Pixel coordinate grounding data
____________

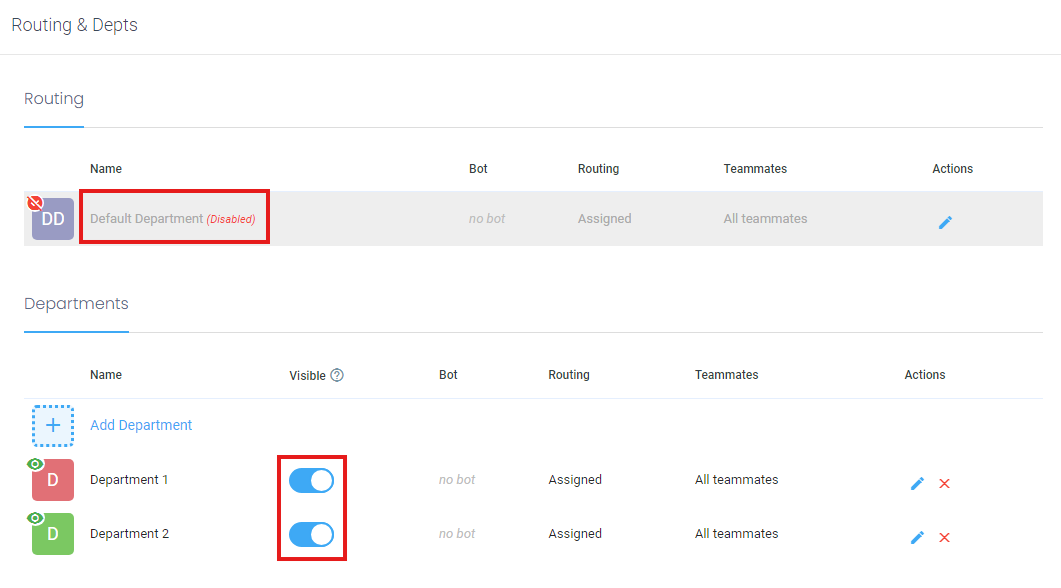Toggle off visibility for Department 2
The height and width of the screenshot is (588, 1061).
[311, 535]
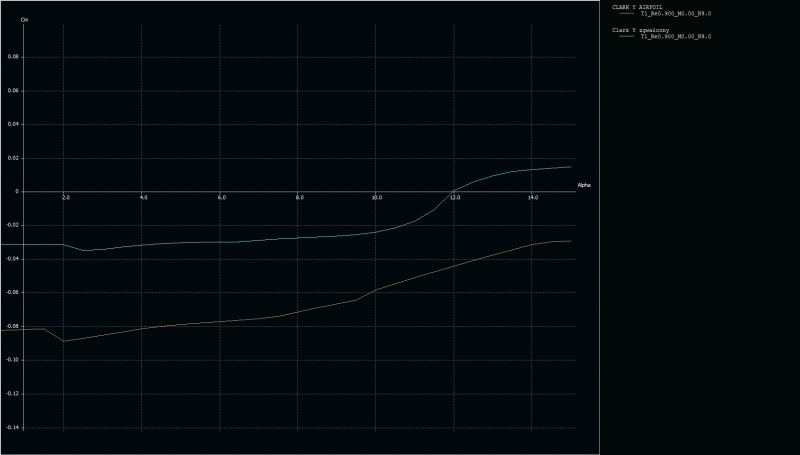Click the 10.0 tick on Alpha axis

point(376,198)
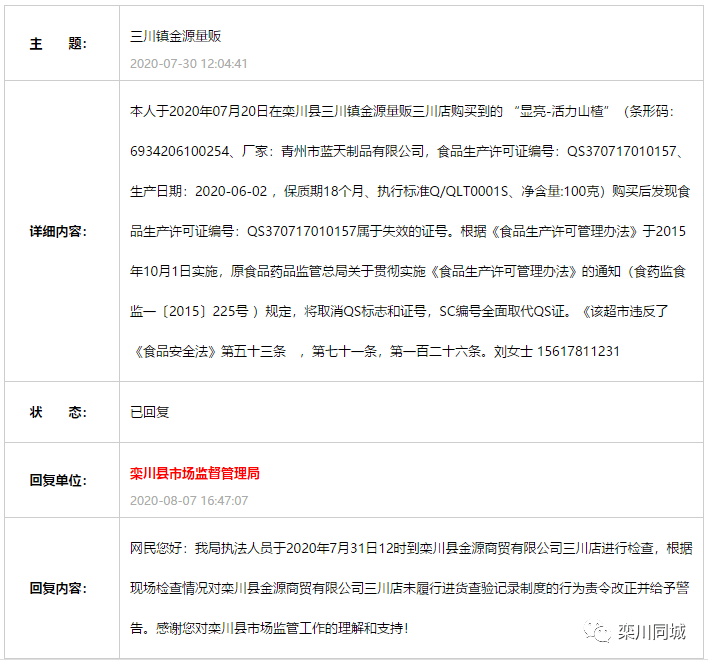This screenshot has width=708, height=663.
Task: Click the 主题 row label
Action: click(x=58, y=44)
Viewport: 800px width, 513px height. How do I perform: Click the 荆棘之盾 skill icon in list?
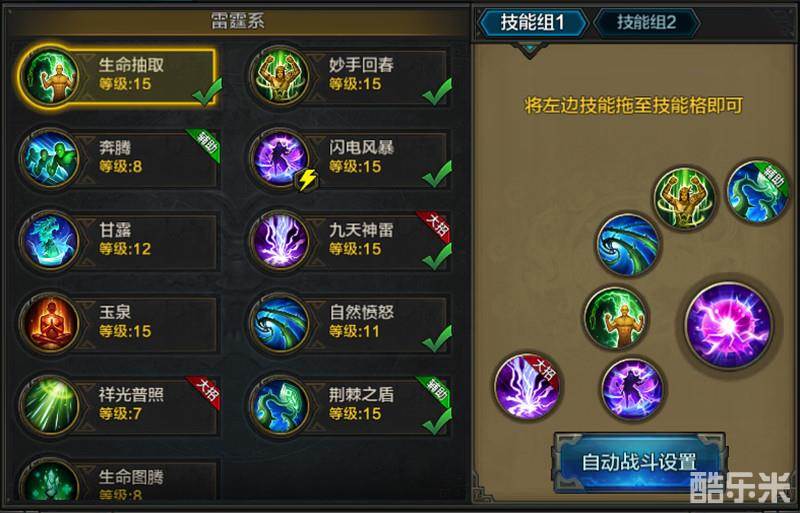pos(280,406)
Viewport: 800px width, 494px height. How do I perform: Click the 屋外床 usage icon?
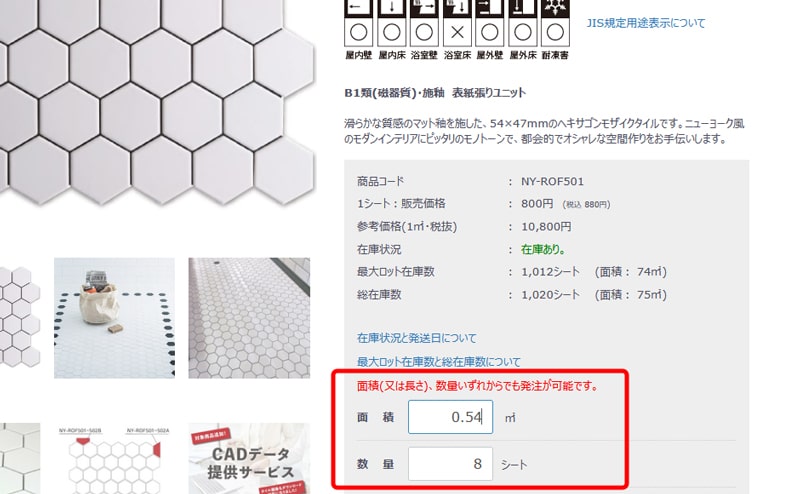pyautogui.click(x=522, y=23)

____________

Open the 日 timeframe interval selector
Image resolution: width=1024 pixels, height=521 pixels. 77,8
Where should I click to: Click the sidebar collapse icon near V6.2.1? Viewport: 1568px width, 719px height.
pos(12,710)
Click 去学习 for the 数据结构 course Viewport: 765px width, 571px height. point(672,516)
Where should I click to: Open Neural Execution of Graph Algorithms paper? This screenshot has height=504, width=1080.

____________

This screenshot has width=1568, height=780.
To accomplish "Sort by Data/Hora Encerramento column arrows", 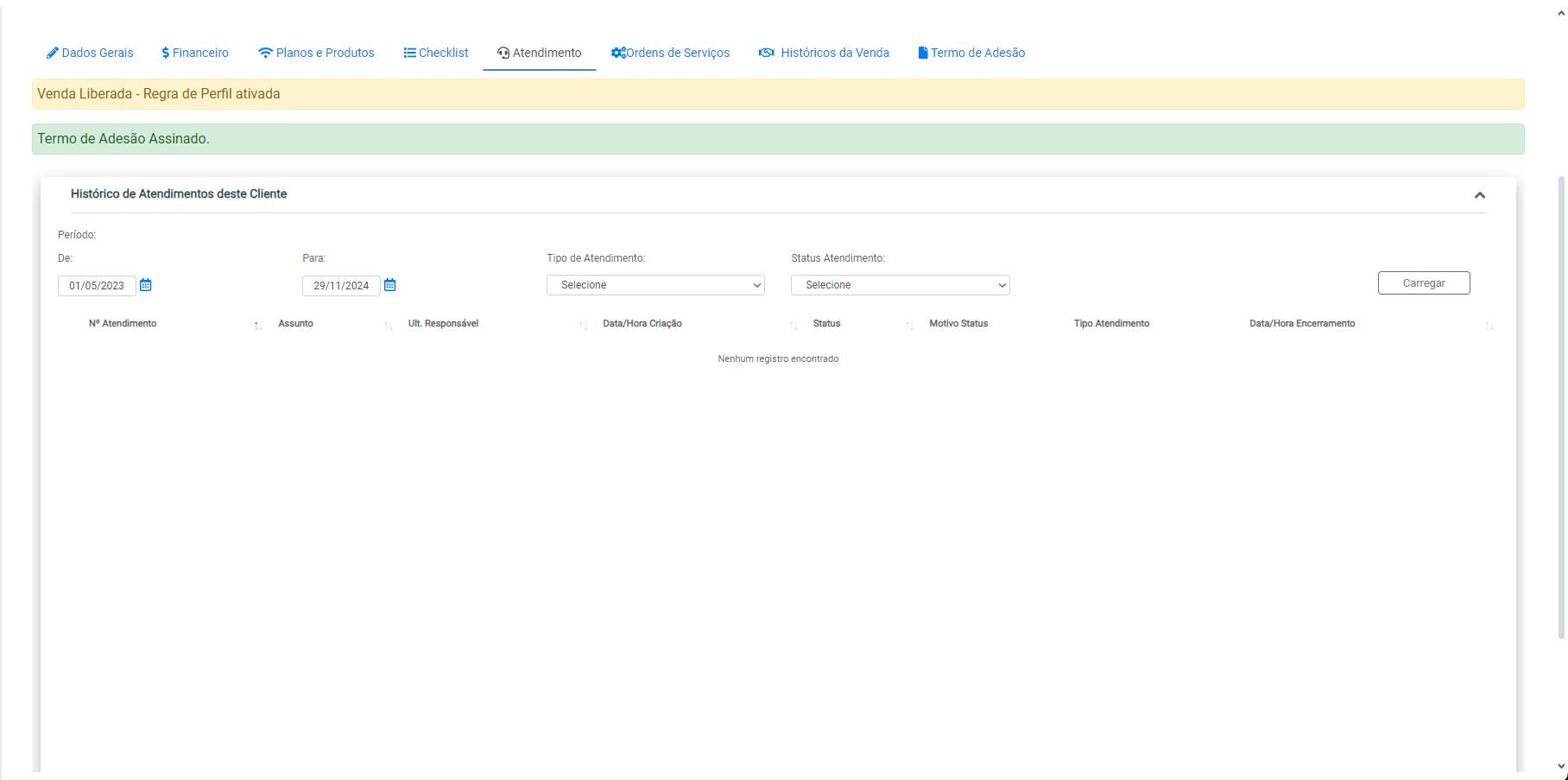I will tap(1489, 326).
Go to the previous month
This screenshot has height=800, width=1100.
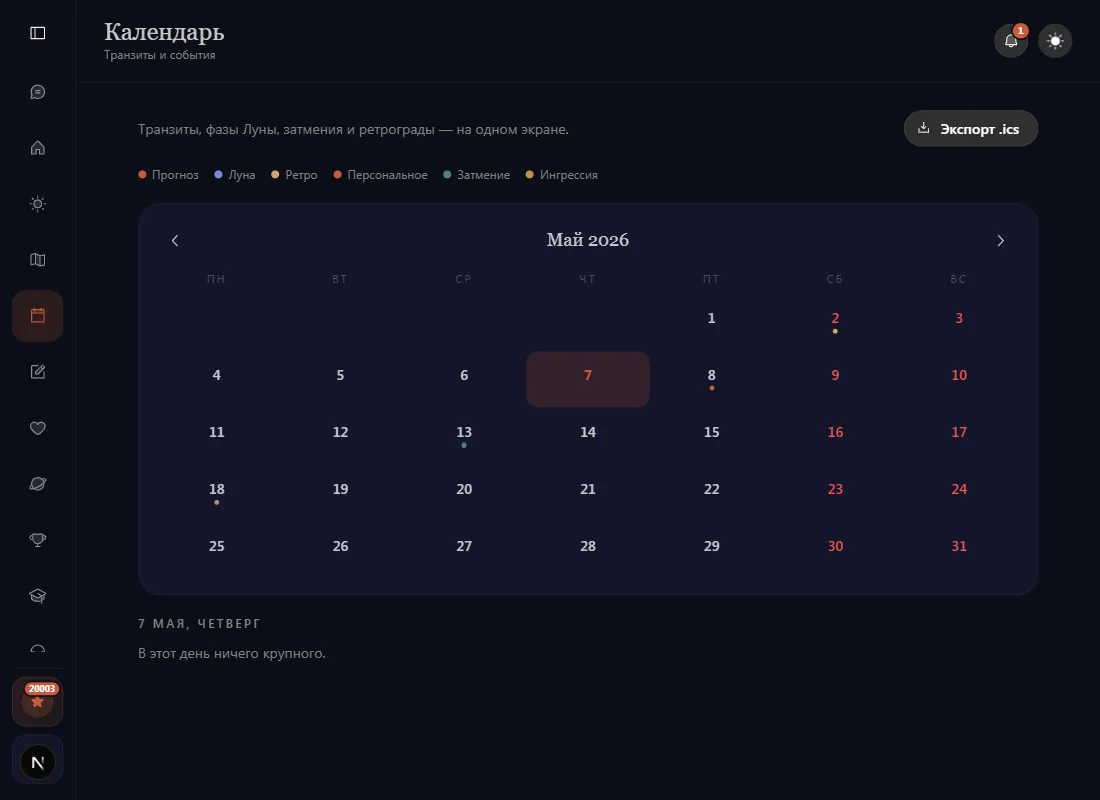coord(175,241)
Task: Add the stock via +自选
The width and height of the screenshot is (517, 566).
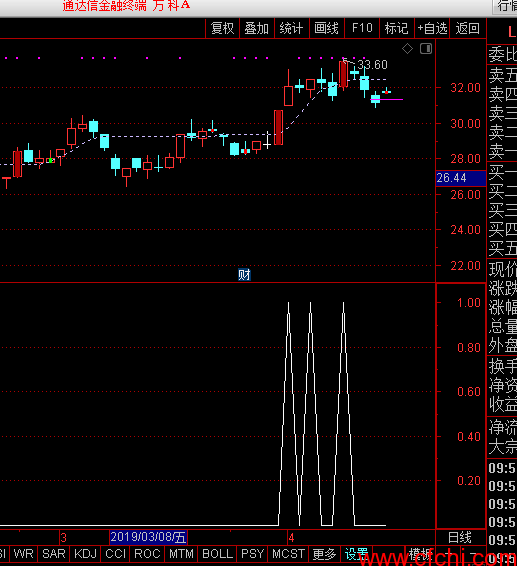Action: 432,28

____________

What to produce
Please return the lines above that run from the line containing "Click 去学习 for" to the line containing "Where should I click to: Open", inclusive, exactly and with no other lines.

Solution to this problem
Click 去学习 for the 数据结构 course Viewport: 765px width, 571px height. point(672,516)
Where should I click to: Open Neural Execution of Graph Algorithms paper? This screenshot has height=504, width=1080.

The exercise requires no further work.